Énoncé:
Recopiez à l'identique les lignes de la liste, de celle qui contient "How do I perform: Click the Audio" jusqu'à celle qui contient "click(x=44, y=196)", ces deux lignes comprises.

>>>

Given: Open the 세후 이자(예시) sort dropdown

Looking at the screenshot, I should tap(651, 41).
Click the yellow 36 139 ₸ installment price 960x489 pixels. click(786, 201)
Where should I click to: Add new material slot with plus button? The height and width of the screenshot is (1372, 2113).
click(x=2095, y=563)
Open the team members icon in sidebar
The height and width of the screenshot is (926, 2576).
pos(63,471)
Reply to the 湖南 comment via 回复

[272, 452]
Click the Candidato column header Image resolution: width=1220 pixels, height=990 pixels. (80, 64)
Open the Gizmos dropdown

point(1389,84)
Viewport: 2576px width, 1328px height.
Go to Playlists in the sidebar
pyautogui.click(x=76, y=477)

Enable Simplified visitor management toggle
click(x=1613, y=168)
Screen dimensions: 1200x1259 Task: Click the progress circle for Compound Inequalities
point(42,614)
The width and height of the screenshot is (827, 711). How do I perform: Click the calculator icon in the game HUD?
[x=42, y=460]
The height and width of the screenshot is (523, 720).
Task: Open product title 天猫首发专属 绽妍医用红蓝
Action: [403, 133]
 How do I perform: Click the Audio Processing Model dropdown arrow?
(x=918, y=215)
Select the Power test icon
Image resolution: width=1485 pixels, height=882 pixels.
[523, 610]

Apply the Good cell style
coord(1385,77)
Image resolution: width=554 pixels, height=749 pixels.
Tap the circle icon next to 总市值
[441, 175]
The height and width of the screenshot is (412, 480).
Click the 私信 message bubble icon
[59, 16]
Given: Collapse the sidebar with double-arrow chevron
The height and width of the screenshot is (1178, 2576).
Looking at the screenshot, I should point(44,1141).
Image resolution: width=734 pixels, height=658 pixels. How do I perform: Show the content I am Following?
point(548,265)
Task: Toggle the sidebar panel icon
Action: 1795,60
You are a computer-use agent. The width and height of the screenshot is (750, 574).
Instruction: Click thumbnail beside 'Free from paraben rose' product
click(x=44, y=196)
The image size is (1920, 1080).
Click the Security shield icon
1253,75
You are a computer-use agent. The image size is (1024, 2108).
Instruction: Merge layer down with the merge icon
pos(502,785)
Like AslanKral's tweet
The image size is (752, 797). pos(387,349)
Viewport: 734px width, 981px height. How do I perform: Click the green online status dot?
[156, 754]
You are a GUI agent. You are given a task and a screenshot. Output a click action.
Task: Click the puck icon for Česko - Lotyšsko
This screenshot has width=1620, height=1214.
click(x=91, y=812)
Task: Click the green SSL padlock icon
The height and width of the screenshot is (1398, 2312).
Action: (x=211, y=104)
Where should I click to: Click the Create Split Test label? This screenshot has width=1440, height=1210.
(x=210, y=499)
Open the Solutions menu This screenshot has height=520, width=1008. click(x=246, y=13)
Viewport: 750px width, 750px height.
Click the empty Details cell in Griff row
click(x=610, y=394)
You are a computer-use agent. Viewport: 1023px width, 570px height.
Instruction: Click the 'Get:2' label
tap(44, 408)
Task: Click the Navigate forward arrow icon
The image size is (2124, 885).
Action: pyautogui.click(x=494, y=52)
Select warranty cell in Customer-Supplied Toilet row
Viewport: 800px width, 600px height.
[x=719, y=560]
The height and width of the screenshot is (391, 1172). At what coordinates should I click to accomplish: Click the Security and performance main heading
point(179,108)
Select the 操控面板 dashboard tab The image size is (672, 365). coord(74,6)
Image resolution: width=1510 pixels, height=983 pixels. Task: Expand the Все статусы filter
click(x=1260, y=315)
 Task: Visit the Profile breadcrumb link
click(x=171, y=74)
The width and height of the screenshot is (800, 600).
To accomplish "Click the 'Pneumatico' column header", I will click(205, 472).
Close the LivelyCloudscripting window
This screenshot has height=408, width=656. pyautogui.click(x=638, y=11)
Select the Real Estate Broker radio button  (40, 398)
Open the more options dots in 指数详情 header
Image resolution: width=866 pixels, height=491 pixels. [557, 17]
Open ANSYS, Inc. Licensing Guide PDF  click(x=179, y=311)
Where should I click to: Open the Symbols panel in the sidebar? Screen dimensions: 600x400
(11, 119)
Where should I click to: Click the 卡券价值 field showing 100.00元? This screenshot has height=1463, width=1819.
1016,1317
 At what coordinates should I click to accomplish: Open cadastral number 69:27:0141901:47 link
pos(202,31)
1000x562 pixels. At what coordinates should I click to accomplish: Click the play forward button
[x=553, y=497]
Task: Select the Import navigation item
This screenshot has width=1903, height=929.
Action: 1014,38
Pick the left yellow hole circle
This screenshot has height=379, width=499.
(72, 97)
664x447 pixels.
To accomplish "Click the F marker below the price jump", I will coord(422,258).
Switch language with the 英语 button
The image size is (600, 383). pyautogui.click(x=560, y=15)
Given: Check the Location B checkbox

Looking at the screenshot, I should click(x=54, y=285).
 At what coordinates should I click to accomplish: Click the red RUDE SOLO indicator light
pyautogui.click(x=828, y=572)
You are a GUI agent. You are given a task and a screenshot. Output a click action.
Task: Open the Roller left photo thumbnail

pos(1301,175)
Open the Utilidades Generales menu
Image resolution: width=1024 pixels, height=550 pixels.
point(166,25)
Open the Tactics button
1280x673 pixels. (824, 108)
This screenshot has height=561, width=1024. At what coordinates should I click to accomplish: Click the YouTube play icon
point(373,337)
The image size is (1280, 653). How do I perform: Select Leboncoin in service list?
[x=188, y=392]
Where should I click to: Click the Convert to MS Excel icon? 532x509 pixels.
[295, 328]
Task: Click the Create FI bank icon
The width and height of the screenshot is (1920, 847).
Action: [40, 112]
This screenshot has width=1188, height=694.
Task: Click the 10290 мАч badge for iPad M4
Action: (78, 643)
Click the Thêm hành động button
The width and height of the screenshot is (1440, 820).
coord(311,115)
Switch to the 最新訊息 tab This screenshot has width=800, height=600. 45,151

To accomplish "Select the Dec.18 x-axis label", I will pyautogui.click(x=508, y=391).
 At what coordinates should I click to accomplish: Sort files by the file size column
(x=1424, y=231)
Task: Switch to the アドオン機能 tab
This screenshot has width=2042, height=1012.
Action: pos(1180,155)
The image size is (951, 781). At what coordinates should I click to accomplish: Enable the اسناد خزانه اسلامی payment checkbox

<<<

Réponse:
 How do I perform: Click the Audio Processing Model dropdown arrow?
(x=918, y=215)
Select the Power test icon
Image resolution: width=1485 pixels, height=882 pixels.
[523, 610]

Apply the Good cell style
coord(1385,77)
Image resolution: width=554 pixels, height=749 pixels.
Tap the circle icon next to 总市值
[441, 175]
The height and width of the screenshot is (412, 480).
Click the 私信 message bubble icon
[59, 16]
Given: Collapse the sidebar with double-arrow chevron
The height and width of the screenshot is (1178, 2576).
Looking at the screenshot, I should point(44,1141).
Image resolution: width=734 pixels, height=658 pixels. How do I perform: Show the content I am Following?
point(548,265)
Task: Toggle the sidebar panel icon
Action: 1795,60
You are a computer-use agent. The width and height of the screenshot is (750, 574).
Instruction: Click thumbnail beside 'Free from paraben rose' product
click(x=44, y=196)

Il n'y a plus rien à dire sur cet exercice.